We next characterized and compared the genomic features between the introgressed regions and genomic-wide averages for each trio, we used “bedtools shuffle” (Quinlan and Hall 2010) to generate 1,000 random sets of genomic regions, each having the same size as the introgressed regions, to represent genome-wide scale. We compared π, FST, dxy, population-scaled recombination rate, deleterious mutation load, and signatures of adaptive introgression sweeps between the introgressed regions and the 1,000 randomly chosen genomic regions of the same size (fig. 5B and supplementary fig. S24B, Supplementary Material online). For the estimation of population-scaled recombination rate, we used the Interval program of LDhat v2.2 (McVean et al. 2004) to perform the calculation, with 1,000,000 MCMC iterations sampling every 2,000 iterations and a block penalty parameter of five for each species. Deleterious mutation load was determined as the ratio of the derived deleterious (also including the loss-of-function) variants to the derived synonymous variations. The genome-wide scans of introgression sweeps within each species were implemented using VolcanFinder v.1.0 (Setter et al. 2020) with the Model1 over 10-kb nonoverlapping windows. Only CLR peaks exceeding a threshold defined as 95th percentile of the distribution of CLR values across all windows were considered as evidence for sweeps. The overlapped introgressed regions identified by both fdM statistic and VolcanFinder approach were defined as those under adaptive introgression. For each statistic, we compared the distribution of 1,000 randomizations with the observed estimate to compute the P value.
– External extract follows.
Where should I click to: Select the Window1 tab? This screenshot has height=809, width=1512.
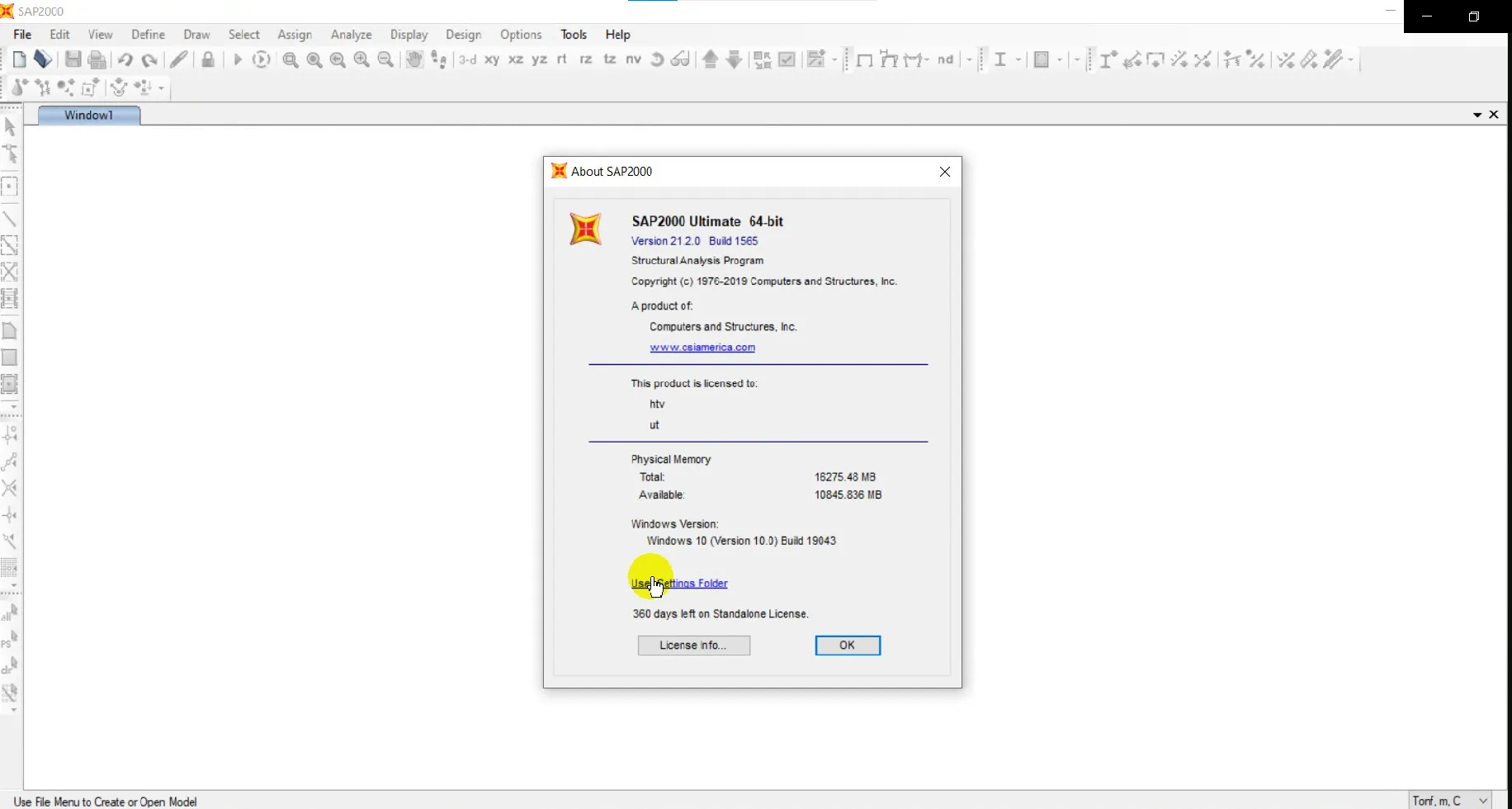pyautogui.click(x=89, y=116)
To further identify and compare the signatures of selection between adaptive and nonadaptive introgressed regions (fig. 5C; and supplementary fig. S24C, Supplementary Material online), we calculated the haplotype homozygosity-based statistic iHH12 (Torres et al. 2019), which was certified to have good power to detect both hard and soft sweeps, for SNPs with MAF > 5% using the software selscan with default parameters (Szpiech and Hernandez 2014). After calculation, the iHH12 values were then normalized across the whole genome by the norm function within the selscan package for each species. Finally, to determine whether any functional classes of genes were overrepresented among the candidate adaptive introgression regions, we performed a functional enrichment analysis using web-based platform g: Profiler (https://biit.cs.ut.ee/gprofiler, last accessed December 10, 2021). The interaction network of the GO categories with Benjamini–Hochberg false discovery rate <0.05 was visualized using the EnrichmentMap tool implemented in the software Cytoscape (Reimand et al. 2019) (supplementary fig. S26, Supplementary Material online).
Supplementary Material
Supplementary data are available at Molecular Biology and Evolution online.
Supplementary Material
Acknowledgments
We thank the editor and the three anonymous reviewers for their constructive comments that helped to improve the final version of the manuscript. This work was supported by the Strategic Priority Research Program of Chinese Academy of Sciences (XDB31000000), National Natural Science Foundation of China (31971567), and Fundamental Research Funds for the Central Universities (YJ201936, SCU2019D013, and 2020SCUNL20). N.R.S. is supported by the Trees for the Future (T4F) project.
Author Contributions
J.W. and J.L. conceived and designed the research. J.W. supervised the study. L.Z. and K.M. performed the sampling and collected the materials. T.M. prepared DNA for sequencing. J.W., S.L., Y.S., Q.L., X.Z., C.J., Z.L., and J.L.W. conducted all bioinformatic analyses. J.W. wrote the manuscript, with input from S.L., J.L., N.R.S., and P.K.I. All authors approved the final manuscript.
Data Availability
All data needed to evaluate the conclusions in the paper are present in the paper and/or the Supplementary Material online. The newly generated genome sequencing data of the samples produced in this study have been deposited in the National Genomics Data Center (NGDC) under the accession number PRJCA006056. The VCF file and all other relevant summary statistics files are available at https://zenodo.org/record/5726696. All scripts used in this study will be available at https://github.com/jingwanglab/Populus-Genomic-Consequences-of-Hybridization.
References
- Abbott R, Albach D, Ansell S, Arntzen JW, Baird SJ, Bierne N, Boughman J, Brelsford A, Buerkle CA, Buggs R, et al. 2013. Hybridization and speciation. J Evol Biol. 26(2):229–246. [DOI] [PubMed] [Google Scholar]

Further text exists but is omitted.